Velen onder ons die zich de laatste maanden hebben beziggehouden met de onopgeloste vragen rondom de Maror-gelden, zullen met grote verwachting hebben uitgekeken naar de 20e augustus. Gisteren vond in Den Haag een belangrijke bespreking plaats onder auspiciën van het Nederlandse Ministerie van Financiën, waar alle partijen waren uitgenodigd om hun standpunten toe te lichten, zowel degenen die menen dat er geen problemen bestaan, als de personen die betwijfelen of alle financiële transacties over de jaren geheel volgens de regels zijn uitgevoerd.

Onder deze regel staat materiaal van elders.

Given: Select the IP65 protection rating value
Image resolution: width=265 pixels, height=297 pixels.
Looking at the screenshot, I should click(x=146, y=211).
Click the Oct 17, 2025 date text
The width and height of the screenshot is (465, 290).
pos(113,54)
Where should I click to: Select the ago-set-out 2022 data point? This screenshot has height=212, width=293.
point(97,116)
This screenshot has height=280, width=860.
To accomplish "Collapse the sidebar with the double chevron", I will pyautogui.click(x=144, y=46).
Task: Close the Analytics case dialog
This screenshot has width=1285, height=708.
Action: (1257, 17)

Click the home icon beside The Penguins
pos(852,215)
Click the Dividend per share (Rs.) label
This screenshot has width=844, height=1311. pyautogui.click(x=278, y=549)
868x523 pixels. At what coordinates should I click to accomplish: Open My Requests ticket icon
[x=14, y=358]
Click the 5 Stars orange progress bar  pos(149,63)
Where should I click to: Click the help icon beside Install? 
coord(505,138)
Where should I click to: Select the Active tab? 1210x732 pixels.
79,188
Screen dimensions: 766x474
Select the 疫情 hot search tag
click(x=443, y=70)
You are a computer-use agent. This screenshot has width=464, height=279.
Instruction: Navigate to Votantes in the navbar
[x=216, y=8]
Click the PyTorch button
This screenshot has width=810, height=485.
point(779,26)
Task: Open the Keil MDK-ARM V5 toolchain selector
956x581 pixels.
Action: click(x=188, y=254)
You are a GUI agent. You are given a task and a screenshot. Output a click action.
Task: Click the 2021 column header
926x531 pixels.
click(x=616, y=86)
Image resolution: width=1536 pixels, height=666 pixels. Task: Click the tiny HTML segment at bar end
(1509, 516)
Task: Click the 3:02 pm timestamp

Het ministerie draagt een zekere overkoepelende verantwoordelijkheid voor de juiste uitvoering van deze veelomvattende restituties en moet zich op grond van de aangeboden gegevens een beeld zien te vormen van de gebeurtenissen. De twijfels zijn uitgebreid voorgelegd aan een groot publiek in een publicatie van de Volkskrant, en er is zodoende bij de betreffende gemeenschappen, in Nederland en in Israël, een niet geringe mate van onrust verspreid. Uiteindelijk moet er dan een beslissing komen of er plaats is voor een grondiger onderzoek in deze materie, waar het meest passend lijkt te zijn het inschakelen van een forensische accountant die het hele ingewikkelde spectrum van instanties door kan lichten, over het hele geldtraject.
De Maror-gelden betreffen de restitutie van gelden die ooit de Nederlands-Joodse gemeenschap toebehoorden en die volgens bepaalde sleutels verdeeld zijn over slachtoffers en overlevenden van de Sjoa. Het komt onze gemeenschap toe om voor eens en altijd een afsluitend antwoord te krijgen op de vraag of er met deze gelden met de uiterste nauwkeurigheid is gehandeld volgens de hoogste ethische normen.
Wij zien met belangstelling uit naar de beslissingen van het Nederlandse Ministerie van Financiën.